Hundreds Of Cities Worldwide Plan To March For Science

More than 500-cities worldwide are participating in Saturday’s March For Science. Organizers say it’s a chance to bring awareness to the “very real role” science plays in our lives. Some are concerned the march will fuel the idea that the science community is a special interest group that politicizes its work. Others see it is a chance to celebrate the integrity of research and evidence. Todd Gonzalez is an educator at Lowell Observatory, and a speaker at tomorrow’s march in Flagstaff, one of seven Arizona cities participating. Gonzalez told KNAU’s Aaron Granillo he’s not worried about looking partisan.

Several northern Arizona cities holding marches include Show Low, Sedona, Chino Valley, and Lake Havasu City.

Todd Gonzalez: As an educator, I don't have those fears. Science is a human endeavor. Science is pretty rigid in how we find facts, information. How we find evidence. And so, I'm not afraid of being seen on one side or the other. I'm speaking for education and for science in general. It's important to humans if we're going to move forward as a human species, science and education need to be held up. Be supported by our species, by our communities.

Aaron Granillo: Can you separate the science from the politics?

So, the thing with science is it has to be human driven. Science can't operate on its own. If you imagine science as a vehicle, you have to have a human driver. Even though we have robots on Mars doing science, they have human operators because humans are the only ones that can come up with the questions. And so, when you think of humans, we're naturally political. Then you take something like science, which is apolitical, and supposed to be non-biased and you mix the two, it's going to be really hard to separate them.

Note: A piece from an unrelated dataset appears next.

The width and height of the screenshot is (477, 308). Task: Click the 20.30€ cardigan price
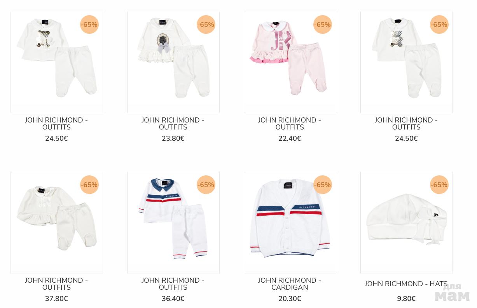tap(290, 299)
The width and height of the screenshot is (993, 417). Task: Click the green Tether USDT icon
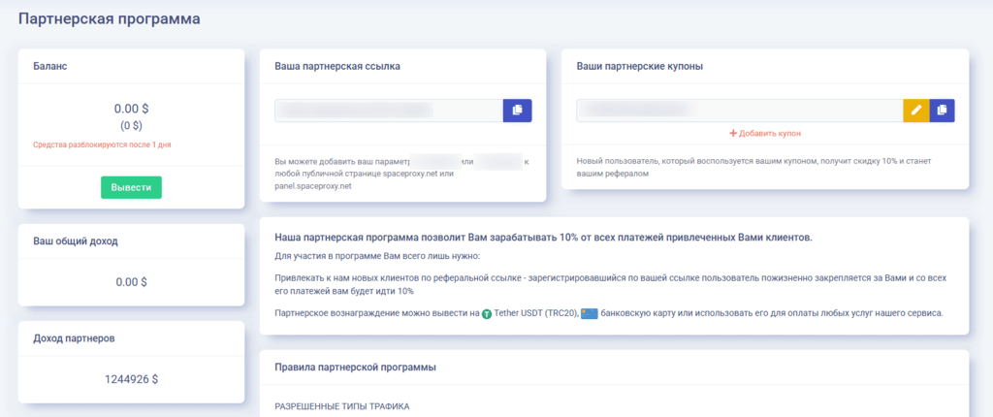(487, 313)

It appears that there's this, sort of, growing momentum of people being suspicious of science. Can you speak to, what appears to be at least, people being more suspicious of science and research?

I think that just kind of comes hand in hand with the political climate right now. As far as the people, sort of shying away, and being critical of science. We want that critical thinking. That's how science runs. That's how it works. You want to be able to have an idea. Test your idea. And then have other people try to challenge that idea. That's how scientific ideas, theories, hypotheses make it in the science world. And that what we need a critical thinking generation. 

And, what's next for the science community after this march?

As a science educator, I see this as the curtains are now pulled, and science is on the stage and there's a light on it. And, with the age of social media, the age of free flowing information, a lot of people are starting to see the need and the importance of science and education. So going forward, the next step as a teacher, as a person who loves science, I say the next step would be to just have a lot more people asking questions, a lot more people being engaged in their science lessons, engaged in their science classes. Taking science when it comes on the ballot. Taking it a bit more seriously, and looking into what it is that could change humanity. This is a turning point, I think. And so, I'm pretty excited to see what the next steps are.